“All right then,” Brennan muttered. “Don’t say I didn’t tell you.”

A minibus with tinted windows had stopped near the doors.

“Look,” the big lug called out. “It’s the lads!”

Brennan knew that he’d left it too late. He made it in front of the girl. The others moved around him. He thumbed to transmit, hoped to God Fogarty or someone had been keeping an eye on things. Not a bloody Guard in sight. The girl got by him. There were hands pawing the minibus. The big fella had his face plastered up to a side window on the van. Fogarty, the supervisor, answered on the radio.

“They’re mobbing a van here,” Brennan said. “We need to get people out.”

He began shoving the teenagers away.

“Leave the van alone!” he shouted “That couldn’t be them!”

The girl with the face full of hardware shrieked the name of the lead guitarist. Brennan squinted in the window himself. Could it be someone from the band? The tint was so bloody dark.

“Get back!” he grunted and he shoved the girl.

He caught a glimpse of a sticker by the bottom corner of the windscreen. Squiggly writing, dots, a piece of a moon. Oh Jases, he muttered. Where did they put their CD signs now, those diplomatic plates? Well it was their own bloody fault. He turned and grasped the big fella’s collar.

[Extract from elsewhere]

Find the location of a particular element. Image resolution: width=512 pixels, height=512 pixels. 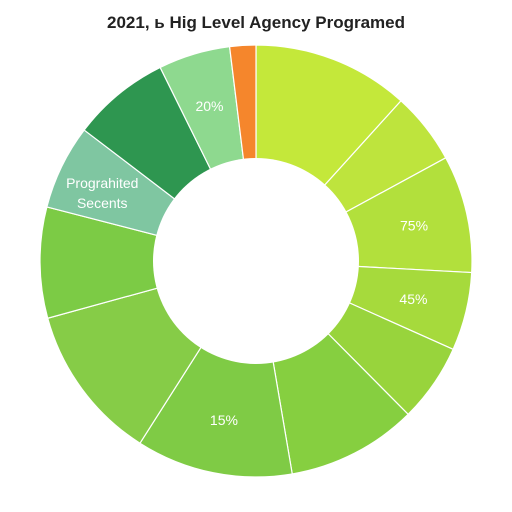

chart-title: 2021, ь Hig Level Agency Programed is located at coordinates (256, 22).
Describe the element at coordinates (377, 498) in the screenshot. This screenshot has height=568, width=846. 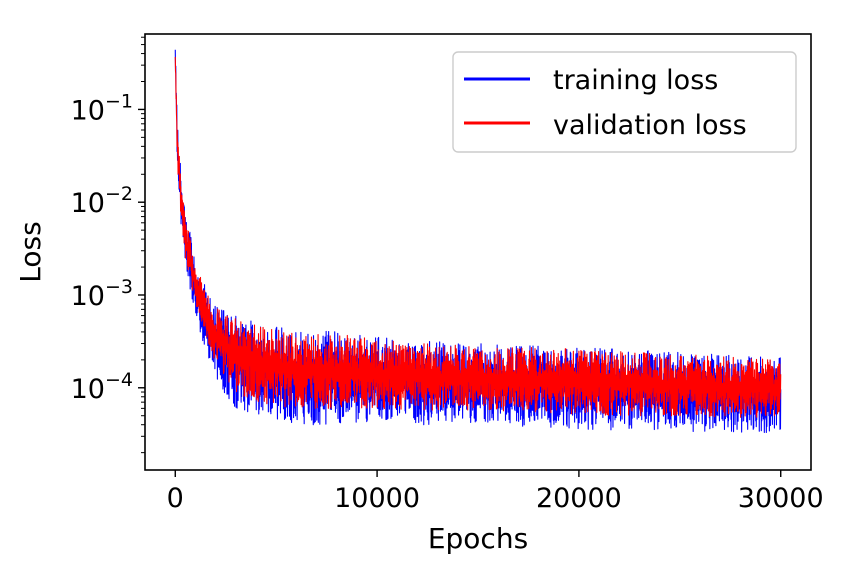
I see `x-tick-label: 10000` at that location.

The doors to the terminal slid open. Fogarty and Jimmy Doyle and the new fella what’s his name were coming out full tilt now. About bloody time. -

The big fella turned. The loose look on his face had turned to something narrow and Brennan knew he’d have to get a hold of him rapid, pull him off balance. Behind the lug, though, a window on the van slid down to reveal two startled brown eyes staring at Brennan. Masks, he wondered, but no, some of those things the women wore because… APF Brennan opened his mouth to say something and then fell backward as something connected with his cheekbone.